Now, randomly, we come to one of Mahesh's fiddled-with bits of pseudo-science, ADHD. This is also in the right hand column under Essential Documents and Articles. In the early days of TM there is definitely an experience of rest (how much/how little is indeterminate). I do not think that that is in any question by anybody. Beyond those early days, however, there is insufficient evidence to form any conclusion as the TM drop-out rate was consistently very high. Perhaps today, since TM teachers charge so much, dropping out becomes more problematic, amounting to acknowledging that one has throwing away a great deal of money for something of questionable utility. TM, for so many, has become an exercise in doing something over and over expecting different results, an expensive exercise in futility and, it would appear, pleasant hopelessness.
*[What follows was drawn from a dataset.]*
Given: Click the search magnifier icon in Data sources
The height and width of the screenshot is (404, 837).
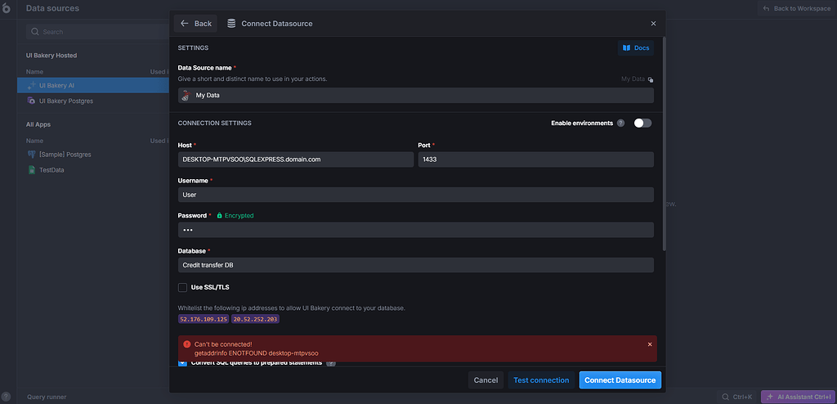Looking at the screenshot, I should point(35,32).
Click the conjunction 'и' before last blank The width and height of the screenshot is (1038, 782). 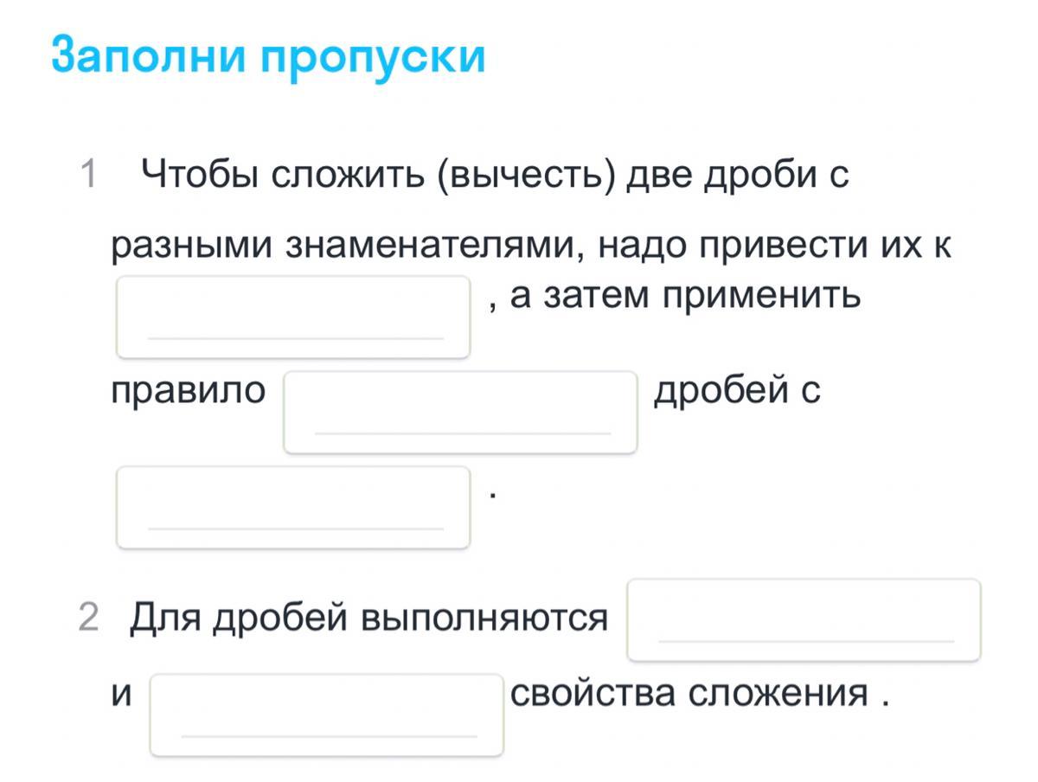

BUT it might well be this drop-out rate that Mahesh was most focused on when, recognizing that TM was only an exercise in rest for most, he began concocting more and more make-believe "solutions" to the world's problems to sell to more and more gullible people - making more and more money for himself and his family in India. He said "we'll use science to prove it" - meaning, we thought, that we'd use the scientific method to validate that what he claimed about TM was indeed true, because we believed that TM was what he claimed ... after all, we did TM, we experienced rest, we hadn't dropped out because we didn't experience rest! YET even more crucially, we believed in Mahesh ... just like some of the people in the crowd scenes in the YouTube film might have believed they were witnessing real magic. After all, many of those tricks are very difficult to explain.

What did Mahesh really mean about "using" science to prove "it" ... prove what, exactly? Who knows. Mahesh didn't chat. But it appears, especially from Mahesh's behaviour and craving for money, that he surely must have been spot-on aware that he couldn't possibly prove that TM did something it very clearly didn't do. Mahesh was cunning, not stupid.

So, all that faux-science? It endeavours to speak volumes of "proof" that Mahesh was what we thought he was; if TM looked legitimate, then it was obvious Mahesh was legitimate! The fiddled "studies" endeavour to validate Mahesh! All that junk science is simply manipulated to prove Mahesh was right, not that TM did anything other than generate or allow deep rest for some, but not all. His claims for TM, both before and after the Beatles, had come to nothing and after the Beatles dumped him he desperately needed proof about his legitimacy - because even those of us who were sincere believers were beginning to doubt! - I seriously question very, very much that anyone devoted to the idea that Mahesh was the real deal will give a toss about anything I have to say here - but for the rest of us, while we may want to enjoy the entertaining magic tricks, the prestidigitation and appearance of impossible things, we don't need to believe nonsense simply to validate one another's misconceptions and delusions about Mahesh and his clever tricks that swallowed our money.

Like magic tricks and entertainment, stories around the camp fire and the beginnings of theatre, TM is one thing, but it is not "spiritual development" in my opinion; nor is the relaxation response. It might be something to do instead of spiritual development, but it isn't spiritual development.

Of course, Dr. Benson has had the integrity to only focus on what his method actually does, what it can be demonstrated to actually accomplish; he has not needed to make false claims or pretentious accusations about the negativity in the atmosphere or CIA operatives trying to disrupt his empire (!). He has been up-front about what his method of relaxation accomplishes and has set an example for healers and compassionate people everywhere.